◆ PROVIDED RECORDS
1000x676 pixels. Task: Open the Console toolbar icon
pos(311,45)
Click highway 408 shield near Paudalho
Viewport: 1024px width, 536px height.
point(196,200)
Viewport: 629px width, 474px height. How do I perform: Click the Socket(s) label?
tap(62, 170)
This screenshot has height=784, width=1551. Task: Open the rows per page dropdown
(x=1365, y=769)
--
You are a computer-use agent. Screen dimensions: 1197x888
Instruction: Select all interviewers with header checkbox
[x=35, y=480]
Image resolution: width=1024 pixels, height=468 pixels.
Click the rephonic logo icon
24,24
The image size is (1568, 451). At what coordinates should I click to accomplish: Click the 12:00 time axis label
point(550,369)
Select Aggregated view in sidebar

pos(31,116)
...
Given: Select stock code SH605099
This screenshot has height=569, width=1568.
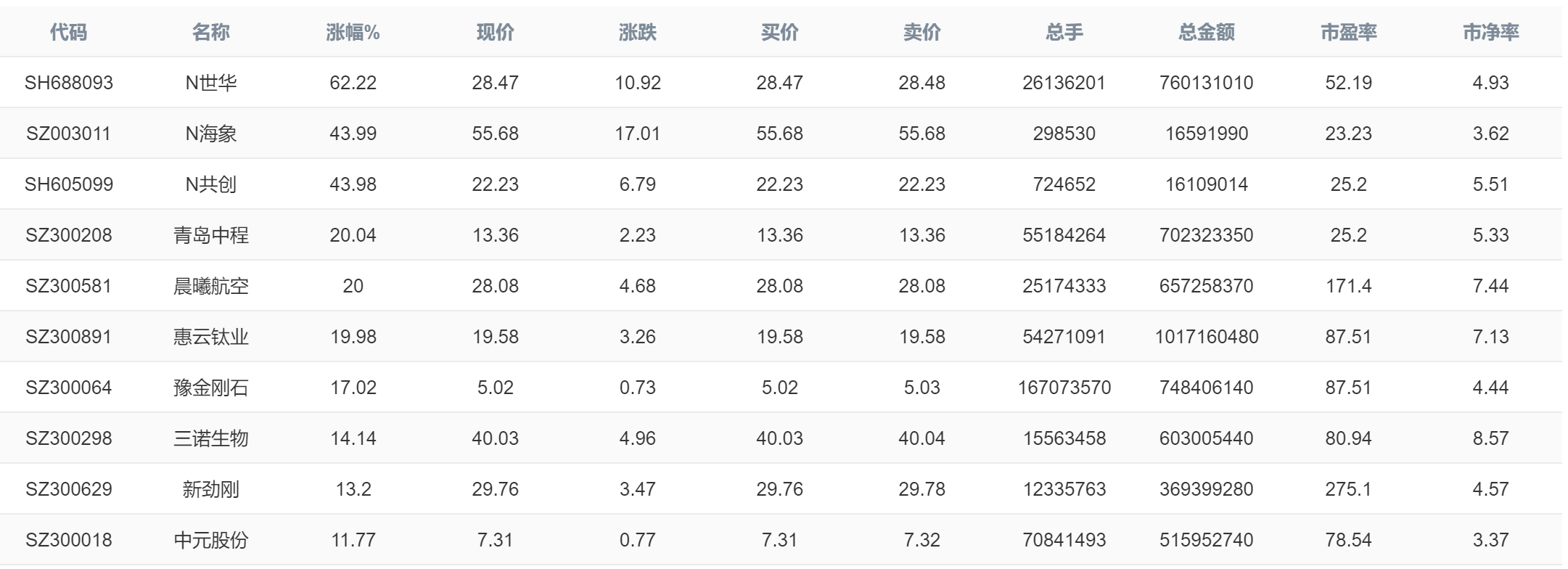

◆ AIM OF THE TASK
From the data above, return every line from the line that has "Given: Select stock code SH605099" up to and including the line that has "This screenshot has height=569, width=1568.", exactly.

◆ OUTPUT FOR THIS TASK
Given: Select stock code SH605099
This screenshot has height=569, width=1568.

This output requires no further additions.